Natural language processing course 2022/23: Reviving Historical Slovene: Exploring Large Language Models for Translating Modern Slovene Texts to the Past
Team members:
Martin Jurkovič
,63180015
,[email protected]
Blaž Pridgar
,63220482
,[email protected]
Jure Savnik
,63170258
,[email protected]
Group public acronym/name: MBJ
This value will be used for publishing marks/scores. It will be known only to you and not you colleagues.
This project presents a study on paraphrasing sentences from modern Slovene to old Slovene using generative large language models. The focus of the study is on fine-tuning multiple Slovene text models on a corpus of old Slovene texts from the IMP corpus.
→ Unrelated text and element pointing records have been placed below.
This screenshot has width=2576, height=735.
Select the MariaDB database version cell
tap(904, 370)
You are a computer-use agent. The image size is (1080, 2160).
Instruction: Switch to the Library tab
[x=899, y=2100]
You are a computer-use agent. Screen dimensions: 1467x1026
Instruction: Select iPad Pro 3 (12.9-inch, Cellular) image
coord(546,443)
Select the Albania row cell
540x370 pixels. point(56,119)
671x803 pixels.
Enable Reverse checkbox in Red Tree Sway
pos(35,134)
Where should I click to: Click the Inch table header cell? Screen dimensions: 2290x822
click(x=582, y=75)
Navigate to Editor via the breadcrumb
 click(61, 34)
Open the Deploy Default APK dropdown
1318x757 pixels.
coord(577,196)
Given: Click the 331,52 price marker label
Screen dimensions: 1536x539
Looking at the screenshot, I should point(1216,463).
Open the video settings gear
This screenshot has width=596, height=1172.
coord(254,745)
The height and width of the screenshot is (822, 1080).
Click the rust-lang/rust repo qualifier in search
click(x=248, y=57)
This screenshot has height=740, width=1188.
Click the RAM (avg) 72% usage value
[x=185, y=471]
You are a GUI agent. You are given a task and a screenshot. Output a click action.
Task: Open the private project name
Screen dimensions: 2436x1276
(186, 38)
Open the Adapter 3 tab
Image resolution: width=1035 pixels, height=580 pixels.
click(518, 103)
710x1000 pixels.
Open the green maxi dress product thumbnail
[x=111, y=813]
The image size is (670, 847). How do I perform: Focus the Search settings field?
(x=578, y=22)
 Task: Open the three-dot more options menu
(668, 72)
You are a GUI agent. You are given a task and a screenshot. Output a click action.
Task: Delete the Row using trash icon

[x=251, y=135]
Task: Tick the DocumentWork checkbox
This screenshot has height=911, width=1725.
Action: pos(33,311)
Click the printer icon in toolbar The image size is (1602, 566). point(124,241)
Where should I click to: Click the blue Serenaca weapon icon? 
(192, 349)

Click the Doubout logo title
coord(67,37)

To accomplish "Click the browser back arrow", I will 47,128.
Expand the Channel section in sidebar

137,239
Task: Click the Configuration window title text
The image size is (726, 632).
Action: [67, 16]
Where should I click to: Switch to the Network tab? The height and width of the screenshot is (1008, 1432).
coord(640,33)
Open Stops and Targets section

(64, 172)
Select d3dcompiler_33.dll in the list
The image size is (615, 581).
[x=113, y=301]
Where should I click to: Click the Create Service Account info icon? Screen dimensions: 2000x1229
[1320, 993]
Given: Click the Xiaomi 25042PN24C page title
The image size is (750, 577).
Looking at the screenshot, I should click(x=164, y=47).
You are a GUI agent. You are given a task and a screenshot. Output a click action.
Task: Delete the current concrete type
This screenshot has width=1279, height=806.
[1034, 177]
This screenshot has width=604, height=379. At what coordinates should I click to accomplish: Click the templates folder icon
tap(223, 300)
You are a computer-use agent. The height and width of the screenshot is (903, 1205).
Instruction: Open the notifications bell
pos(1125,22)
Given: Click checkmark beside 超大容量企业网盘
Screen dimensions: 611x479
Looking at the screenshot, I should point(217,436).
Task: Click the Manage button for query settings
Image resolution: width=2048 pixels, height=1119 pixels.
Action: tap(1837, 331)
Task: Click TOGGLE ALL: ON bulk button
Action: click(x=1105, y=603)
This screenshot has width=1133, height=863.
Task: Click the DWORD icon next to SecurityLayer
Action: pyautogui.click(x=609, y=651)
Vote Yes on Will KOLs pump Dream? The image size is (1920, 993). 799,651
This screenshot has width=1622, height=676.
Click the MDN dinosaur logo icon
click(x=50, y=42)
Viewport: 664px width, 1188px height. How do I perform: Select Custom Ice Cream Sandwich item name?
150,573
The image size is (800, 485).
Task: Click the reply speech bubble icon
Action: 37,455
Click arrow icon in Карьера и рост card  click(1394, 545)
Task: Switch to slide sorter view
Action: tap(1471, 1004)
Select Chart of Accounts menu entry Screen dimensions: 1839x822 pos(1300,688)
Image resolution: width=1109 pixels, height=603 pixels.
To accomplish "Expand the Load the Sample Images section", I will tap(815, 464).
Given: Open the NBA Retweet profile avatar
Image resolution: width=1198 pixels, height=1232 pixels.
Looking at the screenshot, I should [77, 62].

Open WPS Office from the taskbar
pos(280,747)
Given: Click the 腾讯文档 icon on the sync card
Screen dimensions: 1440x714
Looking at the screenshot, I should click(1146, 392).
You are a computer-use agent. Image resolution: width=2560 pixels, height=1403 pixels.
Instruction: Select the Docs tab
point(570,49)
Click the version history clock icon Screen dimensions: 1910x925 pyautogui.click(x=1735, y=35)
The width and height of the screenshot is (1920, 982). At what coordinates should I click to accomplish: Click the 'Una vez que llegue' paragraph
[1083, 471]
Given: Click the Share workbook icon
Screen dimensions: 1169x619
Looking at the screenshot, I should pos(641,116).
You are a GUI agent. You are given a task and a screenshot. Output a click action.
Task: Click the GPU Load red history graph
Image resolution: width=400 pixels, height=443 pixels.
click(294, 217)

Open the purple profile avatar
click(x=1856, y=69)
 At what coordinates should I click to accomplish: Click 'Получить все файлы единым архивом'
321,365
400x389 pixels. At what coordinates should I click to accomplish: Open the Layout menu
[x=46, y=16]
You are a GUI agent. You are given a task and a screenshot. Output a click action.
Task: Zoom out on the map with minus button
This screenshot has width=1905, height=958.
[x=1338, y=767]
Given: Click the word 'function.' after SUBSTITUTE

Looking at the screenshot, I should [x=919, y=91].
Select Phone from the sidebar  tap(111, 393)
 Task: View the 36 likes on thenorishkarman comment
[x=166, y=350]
The IMP corpus, which includes slovene texts from the 16th to the 20th century, provides a valuable resource for training and evaluating the models. The study compares the performance of different models, including Slovene T5 small, Slovene T5 large, and multilingual T5, using the ROUGE metric for evaluation. The results show that the fine-tuned models achieved high accuracy, with scores above 90% on average. The findings suggest that generative text models can effectively paraphrase modern Slovene sentences into old Slovene, opening up possibilities for language translation and historical text analysis.
-
data: Contains datasets used in the project.
-
interim reports: Stores two interim reports.
-
src:
- data:
- web_crawler: Scripts for downloading books from dlib.com, which were in the end not used in the project.
- IMP-converter: Scripts for processing raw XML TEI files of the IMP-corpus.
- model_finetuning:
- notebooks: Jupyter Notebook files for model fine-tuning.
- HPC_scripts: Python scripts for model fine-tuning for HPC system.
- model_evaluation: Script for testing model performance.
- data:
-
requirements.txt: Lists project dependencies.
-
Reviving Historical Slovene: Exploring Large Language Models for Translating Modern Slovene Texts to the Past.pdf: Project report in PDF format.
Go to data/IMP-corpus
and follow the instructions in the README.md
file.
Then run the following python scripts to convert the dataset from TEI to csv of words:
python src/data/IMP-converter/imp_converter.py
Then convert from word csv to sentence csv:
python src/data/IMP-converter/imp_word_to_sentence_converter.py
Then you can create a huggingface DatasetDict from the sentence csv in src/data/IMP-converter/imp_sentence_to_huggingface_dataset.py
.
Since T5 models are too large to finetune on personal computers, we have prepared the notebooks for google colab and corresponding python scripts for HPC system. In both cases you must copy the preprocessed dataset to either google colab or HPC, then set the location of the files in the notebook or python script.